* _What needs to be done_
Reproduce the records that follow exactly as they appear.

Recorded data
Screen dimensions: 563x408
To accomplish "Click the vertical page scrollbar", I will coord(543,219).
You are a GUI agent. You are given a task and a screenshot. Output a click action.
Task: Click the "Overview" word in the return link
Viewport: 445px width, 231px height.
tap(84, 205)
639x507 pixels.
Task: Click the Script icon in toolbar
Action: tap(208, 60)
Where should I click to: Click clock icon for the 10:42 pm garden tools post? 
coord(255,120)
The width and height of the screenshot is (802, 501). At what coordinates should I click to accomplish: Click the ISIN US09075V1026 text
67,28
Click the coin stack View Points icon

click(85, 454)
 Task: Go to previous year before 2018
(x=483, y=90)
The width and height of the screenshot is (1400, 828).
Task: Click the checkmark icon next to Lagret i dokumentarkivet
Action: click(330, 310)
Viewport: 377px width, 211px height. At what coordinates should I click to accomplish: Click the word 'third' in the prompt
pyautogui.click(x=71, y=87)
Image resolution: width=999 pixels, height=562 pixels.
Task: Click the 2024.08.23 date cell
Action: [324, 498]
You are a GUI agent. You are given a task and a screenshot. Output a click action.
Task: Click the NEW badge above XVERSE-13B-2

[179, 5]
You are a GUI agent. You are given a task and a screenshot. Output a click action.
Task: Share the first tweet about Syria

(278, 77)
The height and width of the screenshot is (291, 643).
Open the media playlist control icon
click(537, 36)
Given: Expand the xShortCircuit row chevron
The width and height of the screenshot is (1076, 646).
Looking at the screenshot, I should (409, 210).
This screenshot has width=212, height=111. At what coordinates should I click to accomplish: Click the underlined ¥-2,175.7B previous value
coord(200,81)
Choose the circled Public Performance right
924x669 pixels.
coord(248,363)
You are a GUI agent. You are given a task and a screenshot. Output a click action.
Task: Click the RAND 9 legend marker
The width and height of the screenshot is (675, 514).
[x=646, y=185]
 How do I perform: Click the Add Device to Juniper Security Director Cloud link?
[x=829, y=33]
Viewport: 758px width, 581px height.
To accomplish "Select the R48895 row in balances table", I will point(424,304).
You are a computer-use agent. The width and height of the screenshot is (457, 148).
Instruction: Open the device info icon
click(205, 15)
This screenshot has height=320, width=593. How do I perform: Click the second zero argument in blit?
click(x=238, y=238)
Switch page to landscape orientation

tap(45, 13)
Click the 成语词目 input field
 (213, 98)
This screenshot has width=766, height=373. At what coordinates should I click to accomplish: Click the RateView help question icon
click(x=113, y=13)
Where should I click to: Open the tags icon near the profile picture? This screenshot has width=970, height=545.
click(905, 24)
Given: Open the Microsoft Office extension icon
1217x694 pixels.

* _The completed task_
Screen dimensions: 563x408
To accomplish "Click the vertical page scrollbar", I will coord(543,219).
You are a GUI agent. You are given a task and a screenshot. Output a click action.
Task: Click the "Overview" word in the return link
Viewport: 445px width, 231px height.
tap(84, 205)
639x507 pixels.
Task: Click the Script icon in toolbar
Action: tap(208, 60)
Where should I click to: Click clock icon for the 10:42 pm garden tools post? 
coord(255,120)
The width and height of the screenshot is (802, 501). At what coordinates should I click to accomplish: Click the ISIN US09075V1026 text
67,28
Click the coin stack View Points icon

click(85, 454)
 Task: Go to previous year before 2018
(x=483, y=90)
The width and height of the screenshot is (1400, 828).
Task: Click the checkmark icon next to Lagret i dokumentarkivet
Action: click(330, 310)
Viewport: 377px width, 211px height. At what coordinates should I click to accomplish: Click the word 'third' in the prompt
pyautogui.click(x=71, y=87)
Image resolution: width=999 pixels, height=562 pixels.
Task: Click the 2024.08.23 date cell
Action: [324, 498]
You are a GUI agent. You are given a task and a screenshot. Output a click action.
Task: Click the NEW badge above XVERSE-13B-2

[179, 5]
You are a GUI agent. You are given a task and a screenshot. Output a click action.
Task: Share the first tweet about Syria

(278, 77)
The height and width of the screenshot is (291, 643).
Open the media playlist control icon
click(537, 36)
Given: Expand the xShortCircuit row chevron
The width and height of the screenshot is (1076, 646).
Looking at the screenshot, I should (409, 210).
This screenshot has width=212, height=111. At what coordinates should I click to accomplish: Click the underlined ¥-2,175.7B previous value
coord(200,81)
Choose the circled Public Performance right
924x669 pixels.
coord(248,363)
You are a GUI agent. You are given a task and a screenshot. Output a click action.
Task: Click the RAND 9 legend marker
The width and height of the screenshot is (675, 514).
[x=646, y=185]
 How do I perform: Click the Add Device to Juniper Security Director Cloud link?
[x=829, y=33]
Viewport: 758px width, 581px height.
To accomplish "Select the R48895 row in balances table", I will point(424,304).
You are a computer-use agent. The width and height of the screenshot is (457, 148).
Instruction: Open the device info icon
click(205, 15)
This screenshot has height=320, width=593. How do I perform: Click the second zero argument in blit?
click(x=238, y=238)
Switch page to landscape orientation

tap(45, 13)
Click the 成语词目 input field
 (213, 98)
This screenshot has width=766, height=373. At what coordinates should I click to accomplish: Click the RateView help question icon
click(x=113, y=13)
Where should I click to: Open the tags icon near the profile picture? This screenshot has width=970, height=545.
click(905, 24)
Given: Open the Microsoft Office extension icon
1217x694 pixels.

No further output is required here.